» **Text extract**:
The stunning performances in the film have been noted, while Posey, who covers a lot of ground in heels and an executive suit, has spoken of the freedom afforded her on the set by DV. Sundance, accordingly, awarded the film this year with the Grand Jury Prize, while United Artists picked it up for distribution.

Also recognized was Ellen Kuras, who took a third Sundance cinematography award for "Personal Velocity," her second in the dramatic category, and was a collaborator with Miller on her first feature, "Angela," in 1995. But while Winick underlines the benefits of director and actors being technically freed by DV, Kuras -- who was also awarded for her DV work on "Bamboozled" and must be among themedium's true artists -- speaks of dramatic technical challenges and argues the same enigmatic, tactile imprint on the movie that is hers could likely be achieved with film.

"Personal Velocity" moves effortlessly through a series of looks that are rich with real-life textures and work to propell true-to-life stories and summon emotional depth with little in the way of pathos.

Sets and props are given more prominence than in a DV movie like the Pinteresque "Tape," set mercilessly in a motel room, while domestic settings seem particularly suited to a medium Winick notes often lends itself to a story dealing with a lower social class.

Data listing
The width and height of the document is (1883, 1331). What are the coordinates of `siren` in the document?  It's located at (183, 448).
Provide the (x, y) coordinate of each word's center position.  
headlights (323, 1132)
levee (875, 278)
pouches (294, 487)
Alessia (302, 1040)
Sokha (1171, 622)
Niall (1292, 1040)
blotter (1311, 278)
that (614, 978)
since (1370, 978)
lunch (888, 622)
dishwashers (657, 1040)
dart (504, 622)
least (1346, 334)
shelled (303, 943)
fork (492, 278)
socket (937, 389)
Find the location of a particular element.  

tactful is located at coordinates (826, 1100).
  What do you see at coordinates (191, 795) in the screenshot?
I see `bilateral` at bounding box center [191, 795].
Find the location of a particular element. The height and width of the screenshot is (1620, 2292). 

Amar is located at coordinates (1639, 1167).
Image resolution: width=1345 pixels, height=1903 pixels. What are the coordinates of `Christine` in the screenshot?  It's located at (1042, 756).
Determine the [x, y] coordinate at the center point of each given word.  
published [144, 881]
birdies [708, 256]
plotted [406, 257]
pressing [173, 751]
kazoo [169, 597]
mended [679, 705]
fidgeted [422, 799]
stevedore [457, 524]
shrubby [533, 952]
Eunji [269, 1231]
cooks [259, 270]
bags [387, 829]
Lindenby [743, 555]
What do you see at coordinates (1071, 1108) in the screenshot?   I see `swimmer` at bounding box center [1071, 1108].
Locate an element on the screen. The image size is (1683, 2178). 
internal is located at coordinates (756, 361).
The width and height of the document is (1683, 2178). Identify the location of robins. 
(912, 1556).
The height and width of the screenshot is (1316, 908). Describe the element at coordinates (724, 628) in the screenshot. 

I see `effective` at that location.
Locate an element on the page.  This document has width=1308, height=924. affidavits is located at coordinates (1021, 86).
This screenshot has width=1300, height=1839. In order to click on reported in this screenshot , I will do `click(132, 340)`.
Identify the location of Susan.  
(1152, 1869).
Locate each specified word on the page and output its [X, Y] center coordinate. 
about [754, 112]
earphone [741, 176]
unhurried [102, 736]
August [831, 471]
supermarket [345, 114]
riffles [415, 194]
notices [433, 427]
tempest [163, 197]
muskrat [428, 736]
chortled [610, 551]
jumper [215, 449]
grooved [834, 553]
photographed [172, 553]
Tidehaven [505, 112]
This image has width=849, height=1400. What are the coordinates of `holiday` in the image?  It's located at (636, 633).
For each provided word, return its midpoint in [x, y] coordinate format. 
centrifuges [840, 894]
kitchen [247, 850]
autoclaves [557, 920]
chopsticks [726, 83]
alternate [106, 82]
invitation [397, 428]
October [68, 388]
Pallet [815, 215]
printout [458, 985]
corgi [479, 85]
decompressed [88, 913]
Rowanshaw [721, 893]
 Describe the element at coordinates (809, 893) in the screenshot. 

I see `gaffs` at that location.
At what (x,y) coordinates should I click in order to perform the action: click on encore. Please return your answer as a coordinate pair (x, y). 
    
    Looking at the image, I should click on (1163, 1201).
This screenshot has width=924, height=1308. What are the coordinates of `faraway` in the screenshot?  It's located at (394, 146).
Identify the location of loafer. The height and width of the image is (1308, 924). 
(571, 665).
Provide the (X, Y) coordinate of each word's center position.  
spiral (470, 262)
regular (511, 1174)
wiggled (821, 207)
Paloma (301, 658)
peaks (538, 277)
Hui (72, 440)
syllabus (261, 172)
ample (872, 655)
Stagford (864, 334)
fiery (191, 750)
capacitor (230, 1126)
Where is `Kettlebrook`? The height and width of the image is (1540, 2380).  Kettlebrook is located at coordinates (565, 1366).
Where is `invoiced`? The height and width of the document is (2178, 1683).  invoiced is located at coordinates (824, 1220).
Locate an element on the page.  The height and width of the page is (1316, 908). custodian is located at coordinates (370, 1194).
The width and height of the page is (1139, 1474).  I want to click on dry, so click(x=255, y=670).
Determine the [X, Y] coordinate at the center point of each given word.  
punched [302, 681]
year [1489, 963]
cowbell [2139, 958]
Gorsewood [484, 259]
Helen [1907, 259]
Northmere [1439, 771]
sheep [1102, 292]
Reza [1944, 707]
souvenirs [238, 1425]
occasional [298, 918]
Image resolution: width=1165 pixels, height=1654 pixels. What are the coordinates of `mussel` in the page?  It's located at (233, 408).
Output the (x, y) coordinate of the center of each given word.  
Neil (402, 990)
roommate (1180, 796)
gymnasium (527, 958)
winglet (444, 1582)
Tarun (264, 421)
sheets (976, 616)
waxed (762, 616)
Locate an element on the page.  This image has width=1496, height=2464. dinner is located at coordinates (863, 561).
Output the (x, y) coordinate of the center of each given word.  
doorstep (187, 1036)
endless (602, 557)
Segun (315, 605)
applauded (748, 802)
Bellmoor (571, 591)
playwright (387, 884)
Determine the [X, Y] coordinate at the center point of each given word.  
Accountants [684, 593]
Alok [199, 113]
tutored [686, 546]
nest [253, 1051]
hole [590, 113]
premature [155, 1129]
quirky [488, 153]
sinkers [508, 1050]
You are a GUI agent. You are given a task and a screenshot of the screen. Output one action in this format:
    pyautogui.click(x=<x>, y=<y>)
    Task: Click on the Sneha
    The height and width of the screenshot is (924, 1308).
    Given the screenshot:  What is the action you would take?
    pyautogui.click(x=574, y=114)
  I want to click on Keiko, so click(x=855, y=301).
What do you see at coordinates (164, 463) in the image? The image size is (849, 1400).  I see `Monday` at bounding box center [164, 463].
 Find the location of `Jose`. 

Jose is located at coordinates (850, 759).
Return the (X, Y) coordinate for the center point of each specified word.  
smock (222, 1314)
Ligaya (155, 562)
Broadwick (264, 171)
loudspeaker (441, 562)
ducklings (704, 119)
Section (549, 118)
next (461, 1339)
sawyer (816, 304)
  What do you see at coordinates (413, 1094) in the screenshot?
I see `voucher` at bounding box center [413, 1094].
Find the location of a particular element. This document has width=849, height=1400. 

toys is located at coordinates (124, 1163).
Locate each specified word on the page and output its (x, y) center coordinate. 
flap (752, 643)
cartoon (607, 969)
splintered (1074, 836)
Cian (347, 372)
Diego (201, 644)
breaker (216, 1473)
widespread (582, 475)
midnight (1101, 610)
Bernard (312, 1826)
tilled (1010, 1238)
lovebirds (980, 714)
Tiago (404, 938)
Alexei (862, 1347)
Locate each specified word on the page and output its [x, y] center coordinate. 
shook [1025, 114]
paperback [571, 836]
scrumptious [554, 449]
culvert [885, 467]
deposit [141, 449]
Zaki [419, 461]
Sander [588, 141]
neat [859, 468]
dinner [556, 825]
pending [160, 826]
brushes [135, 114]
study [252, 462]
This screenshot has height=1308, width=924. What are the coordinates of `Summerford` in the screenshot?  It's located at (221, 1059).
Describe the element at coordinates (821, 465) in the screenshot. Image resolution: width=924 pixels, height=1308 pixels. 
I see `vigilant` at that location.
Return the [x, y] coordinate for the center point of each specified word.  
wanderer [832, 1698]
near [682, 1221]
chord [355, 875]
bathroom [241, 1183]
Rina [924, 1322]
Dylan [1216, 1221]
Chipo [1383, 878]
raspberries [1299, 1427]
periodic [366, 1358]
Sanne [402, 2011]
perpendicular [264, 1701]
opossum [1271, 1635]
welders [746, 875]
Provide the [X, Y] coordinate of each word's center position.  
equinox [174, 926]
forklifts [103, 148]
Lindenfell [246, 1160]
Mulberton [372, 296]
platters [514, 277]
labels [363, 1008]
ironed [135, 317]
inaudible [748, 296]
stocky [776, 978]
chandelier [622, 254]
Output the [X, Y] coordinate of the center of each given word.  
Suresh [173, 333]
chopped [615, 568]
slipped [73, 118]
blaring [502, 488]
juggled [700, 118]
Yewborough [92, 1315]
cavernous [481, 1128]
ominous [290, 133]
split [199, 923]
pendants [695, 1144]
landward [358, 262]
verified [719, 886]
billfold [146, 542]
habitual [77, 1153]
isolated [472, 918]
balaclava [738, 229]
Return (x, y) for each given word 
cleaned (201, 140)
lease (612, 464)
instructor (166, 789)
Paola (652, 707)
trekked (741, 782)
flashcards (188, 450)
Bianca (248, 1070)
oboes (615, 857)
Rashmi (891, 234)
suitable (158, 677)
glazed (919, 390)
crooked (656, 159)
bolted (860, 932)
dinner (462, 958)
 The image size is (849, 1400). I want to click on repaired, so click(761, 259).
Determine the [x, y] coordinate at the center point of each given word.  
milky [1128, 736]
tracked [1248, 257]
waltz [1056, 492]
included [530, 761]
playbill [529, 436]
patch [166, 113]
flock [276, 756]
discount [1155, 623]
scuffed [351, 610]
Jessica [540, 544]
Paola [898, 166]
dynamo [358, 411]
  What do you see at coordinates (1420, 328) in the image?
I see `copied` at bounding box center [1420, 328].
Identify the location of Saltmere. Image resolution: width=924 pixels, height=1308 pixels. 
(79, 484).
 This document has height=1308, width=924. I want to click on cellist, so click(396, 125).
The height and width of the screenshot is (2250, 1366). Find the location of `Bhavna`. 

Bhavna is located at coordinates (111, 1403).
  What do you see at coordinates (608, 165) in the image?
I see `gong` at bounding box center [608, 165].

» **Tasks to complete**:
A) Decide whether each statement agrees with the Sundance excerpt, and support each answer with the deciding words quoted from it: (i) Sundance gave the film its Grand Jury Prize; (ii) "Personal Velocity" brought Ellen Kuras her first Sundance cinematography award; (iii) "Tape" takes place in a motel room.
B) Transcribe a passage of the Sundance excerpt, beginning at the words "Also recognized was" and ending after the words "way of pathos.".
The items in the data listing are separate material and have no connection to the Sundance excerpt.

» **Worked solutions**:
A)
(i) Yes: "Sundance, accordingly, awarded the film this year with the Grand Jury Prize"
(ii) No: "took a third Sundance cinematography award for "Personal Velocity,""
(iii) Yes: "set mercilessly in a motel room"

B)
Also recognized was Ellen Kuras, who took a third Sundance cinematography award for "Personal Velocity," her second in the dramatic category, and was a collaborator with Miller on her first feature, "Angela," in 1995. But while Winick underlines the benefits of director and actors being technically freed by DV, Kuras -- who was also awarded for her DV work on "Bamboozled" and must be among themedium's true artists -- speaks of dramatic technical challenges and argues the same enigmatic, tactile imprint on the movie that is hers could likely be achieved with film.

"Personal Velocity" moves effortlessly through a series of looks that are rich with real-life textures and work to propell true-to-life stories and summon emotional depth with little in the way of pathos.